Ingredients
- 5 ounces baby kale or spinach
- 2 cups cubed butternut squash (or a 12-ounce bag of pre-cut butternut squash)
- 2 cups halved Brussels sprouts
- 1 Honeycrisp apple, sliced
- 1 cup shredded carrots
- 5 ounces crumbled goat cheese
- 1/2 cup dried cranberries
- 1/4 cup pomegranate seeds
- 1/3 cup pumpkin seeds
Maple Vinagrette:
- 1/3 cup olive oil
- 3 tablespoons apple cider vinegar
- 2 tablespoons maple syrup
- 1/2 teaspoon salt
- 1/4 teaspoon pepper
- 1/4 teaspoon rubbed sage or thyme (whichever you prefer or have on hand)
- 1/4 teaspoon ground cinnamon
Instructions
1. Preheat oven to 400 degrees F. Put the butternut squash and Brussels sprouts onto a pan, spray with olive oil, add salt and pepper and roast in the oven for 30 minutes.
2. While the veggies roast, make the dressing.

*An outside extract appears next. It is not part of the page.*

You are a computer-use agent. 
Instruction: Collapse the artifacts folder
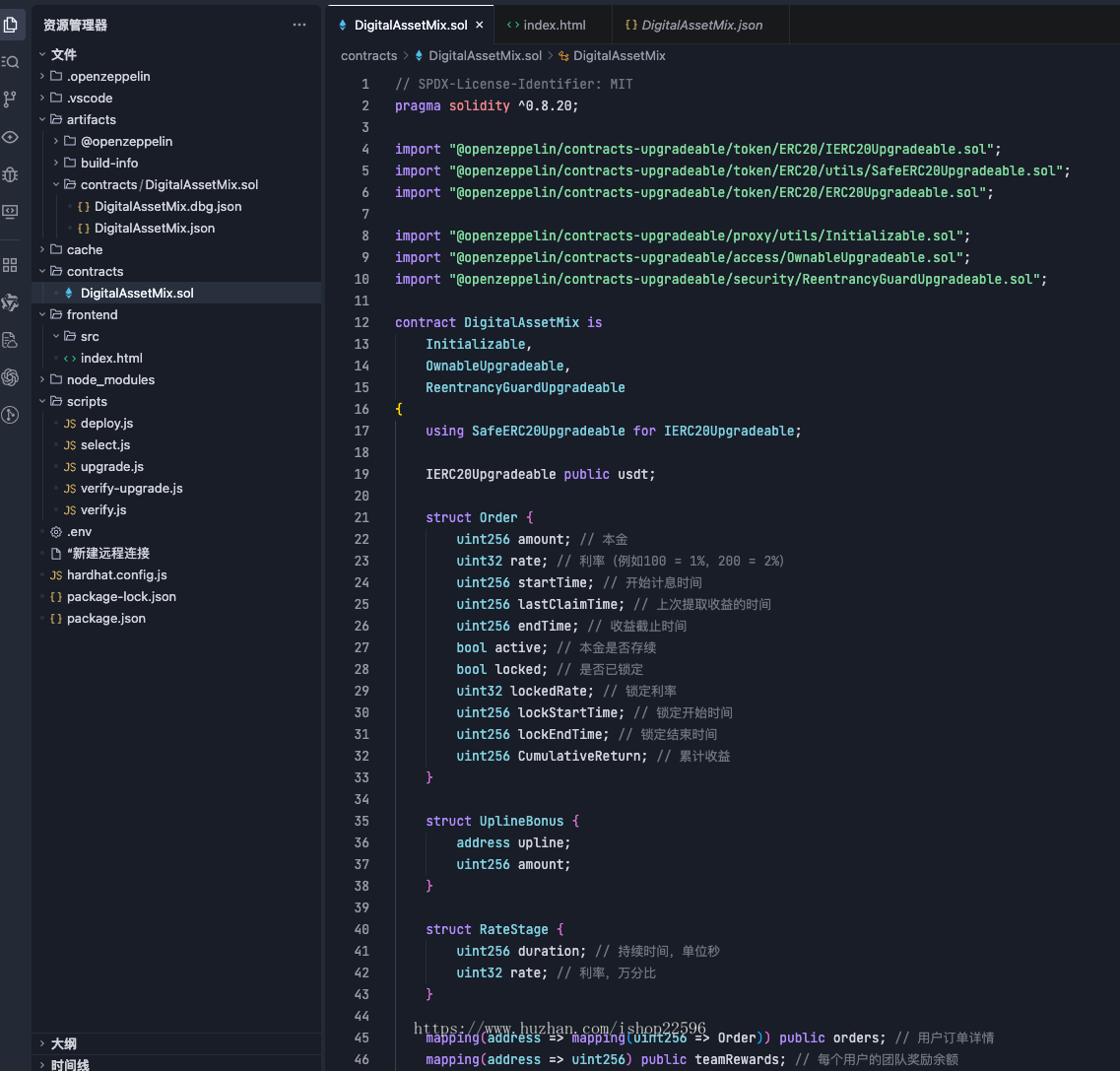point(91,119)
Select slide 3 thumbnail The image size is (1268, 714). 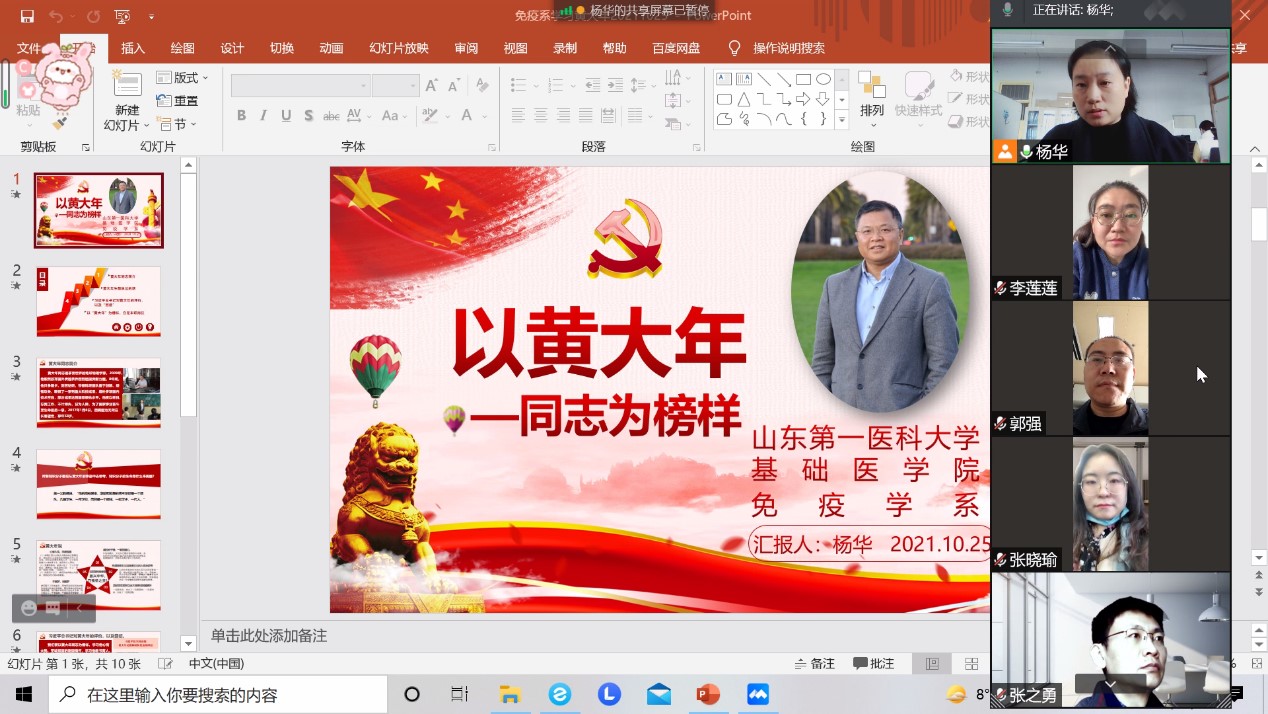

In a medium bowl, add the olive oil, apple cider vinegar, maple syrup, salt, pepper, rubbed sage or thyme, and cinnamon and mix until the mixture has thickened.
3. Once the veggies are roasted, you can put the salad together in two ways. 1) Mixing it all together or 2) Making individual plates.